Die Regeln 9 bis 16 dienen nun dazu, Verbindungen über das sichere Interface zu ermöglichen. Wiederum dienen die Regeln 9 bis 15 für Verbindungen zum Firewall, während Regel 16 nur dazu dient, daß der Firewall Pakete in das interne Netz verschicken darf. Die Regel 9 erlaubt es jedem internen Rechner auf vom Firewall ausgehende Verbindungen zu antworten, während die Regeln 10 bis 14 die Dienste telnet, FTP, WWW sowie DNS erlauben. Allerdings sind nur Verbindungen zum Firewall möglich, wo die Weiterleitung der Verbindungswünsche mit einem Proxy erfolgt. Die Regel 14 wurde eingefügt, um nur dem mailserver die Möglichkeit zu geben e-mail zu versenden. Hiermit wird erreicht, daß der mailserver zum Versenden von Nachrichten verwendet werden muß, und somit eine Beschränkung auf autorisierte Benutzer ermöglicht. Regel 15 gestattet dem newsserver den Aufbau einer Verbindung zum Firewall, der über einen Proxy die Verbindung zu einem externen newsserver herstellt. Alle weiteren Pakete werden auch hier vom Firewall automatisch verworfen.

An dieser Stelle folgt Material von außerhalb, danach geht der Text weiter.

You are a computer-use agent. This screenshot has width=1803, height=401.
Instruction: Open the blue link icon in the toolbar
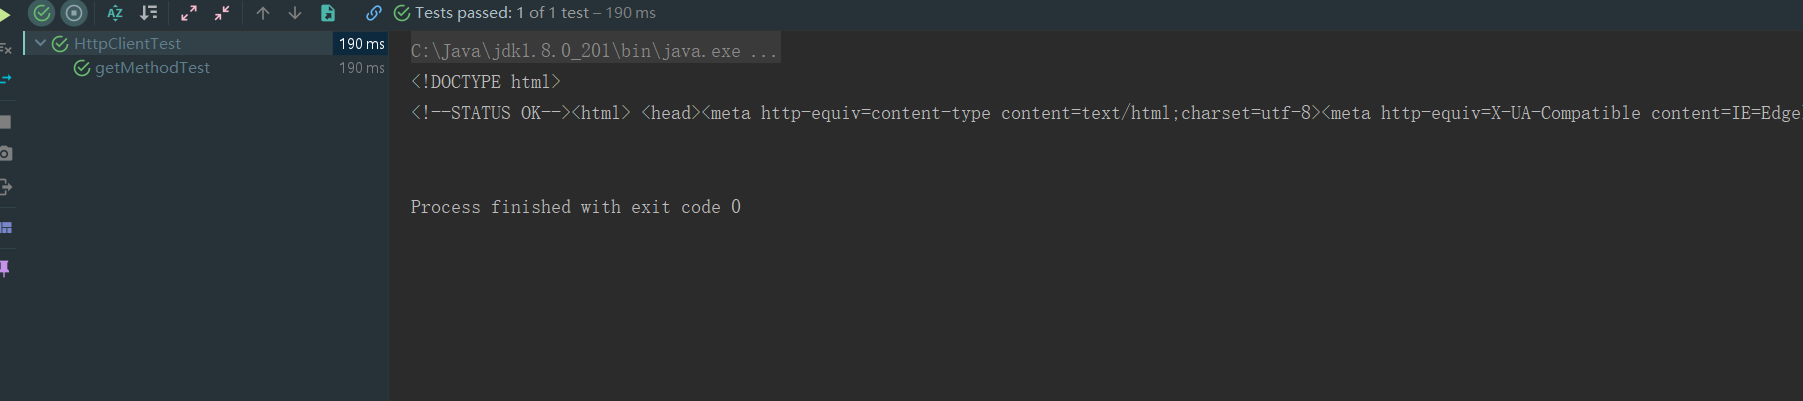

Um den Problemen, die durch das fehlende Alerting auftreten, entgegenzuwirken, erscheint es sinnvoll, einige Skripts zu entwerfen, die die erstellten Log-Files in regelmäßigen Abständen auf verdächtige Einträge untersuchen.
Zu beachten ist weiterhin, daß das automatisch erstellte Konfigurationsfile für den name server keinen Eintrag für den WWW-server erhält. Dieser Eintrag muß von Hand eingefügt werden, da der WWW-server im externen Netz bekannt sein muß.